Understanding the complex multicellular organisms has long focused on gene networks (because genes interact)
but of equal importance is the dynamics of cell populations (because cells interact). A tissue is a cell society
comprised of a variety of cell types whose the relative numbers are held at a stable, defined ratio despite the
fact that these cells grow (divide) at distinct rates. How does the tissue ensure stability of cell type identities and
tissue composition yet allows for flexibility, e.g. during regeneration when cell types and their ratios change?
From single-cell resolution analysis we now know that any cell population, even of a single type, is actually a
heterogeneous mix of subpopulations of different (sub)types. Therefore, cell population dynamics is more
complex than originally thought. Traditional models must be revised to integrate all the following properties in
one formalism: 1.Non-genetic heterogeneity, the co-existence of cells in distinct (meta)stable states x_i
(functional states, subtypes) forming subpopulations i of size n_i which collectively define a stable population
state n; 2. State transitions between these subpopulations, i to j, possibly reversible, at rates M_ij; 3. Net growth
rates g_i that differ in these subpopulations, allowing for competition; and 4. Cell-cell interactions via specific
signals (within and between subpopulations) that may affect M_ij or g_i. None of existing theories of the dynamics
of an ensemble of entities, ranging from ecologies to chemical reactions to cell populations, consider all these
elements. Hence, a new theoretical framework, nonlinear population balance analysis which is based on the
broader theory of non-linear stochastic dynamical system is proposed. The scholarly goal of this collaborative
project is to advance THEORY but it involves EXPERIMENTS that use a combination of single-cell (sc) RNASeq
and a newly invented cell-barcode method to overcome the shortcoming of scRNASeq which allows only
destructive snapshot measurements. PART I (THEORY) will first establish a formal framework to describe the
relationship of growth and transition rates under cell-cell interactions and the abundance n_i of subpopulations
to predict existence of (multiple) stable population configurations n (Aim 1). A modeling framework to analyze
the barcode data will be developed (Aim 2). PART II (EXPERIMENT) will measure these quantities with scRNASeq
to determine the transcriptomes that define the cell state xi in 1000s of cells and identify the subpopulations.

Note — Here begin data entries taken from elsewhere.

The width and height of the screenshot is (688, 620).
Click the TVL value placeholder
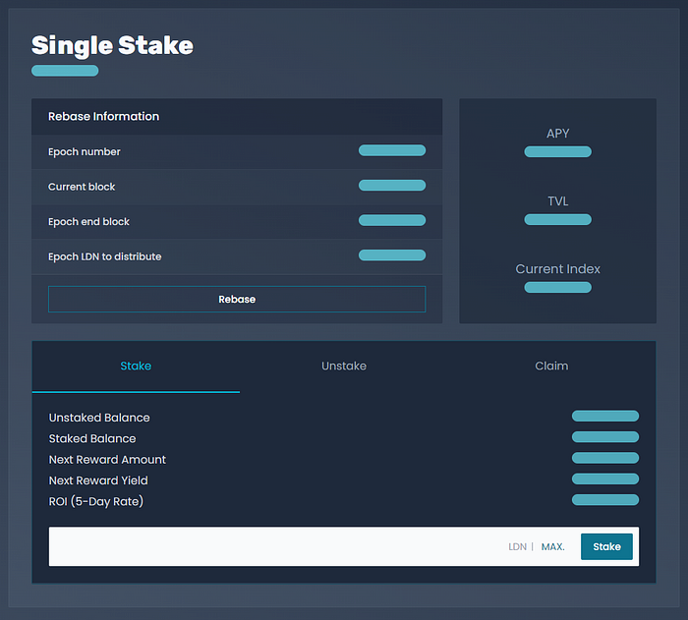(x=557, y=220)
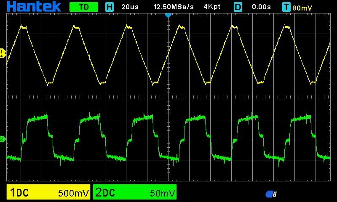Screen dimensions: 337x202
Task: Click the blue USB device icon
Action: coord(271,194)
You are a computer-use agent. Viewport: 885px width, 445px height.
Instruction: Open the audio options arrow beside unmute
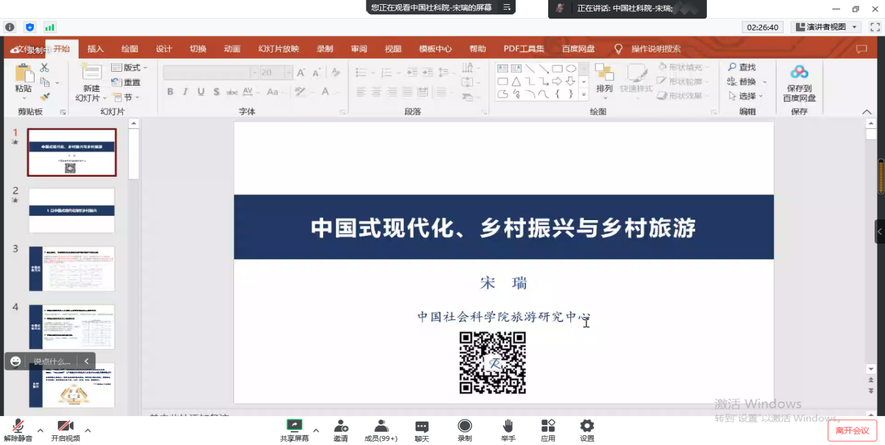[40, 431]
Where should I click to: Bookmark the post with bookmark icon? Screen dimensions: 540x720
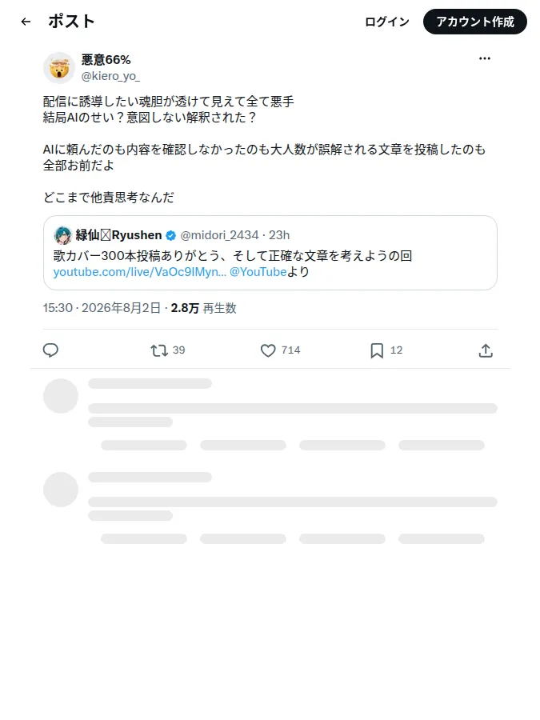coord(377,351)

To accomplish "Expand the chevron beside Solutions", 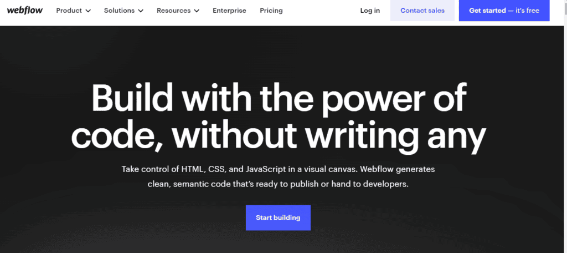I will coord(140,11).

This will be combined with a new method of cell-unique, inherited and expressed DNA-barcodes that will permit
the tracking cell lineage dynamics that reveals dynamics about growth and state transition rates (Aim 3). Applying
this analysis to mixed cultures of cancer cells and fibroblasts (with implications for cancer) whose interactions
will be manipulated by neutralizing antibodies (Aim 4), the theory predictions, whose chief novelty is the role of
interactions, will be tested. This project is not ad hoc “mathematical modeling” of a given instance, which is
common in systems biology, but develops a general theory of a class of systems which plays an eminent role
for metazoan biology and in doing so will facilitate future efforts in modelling of a variety of specific instances.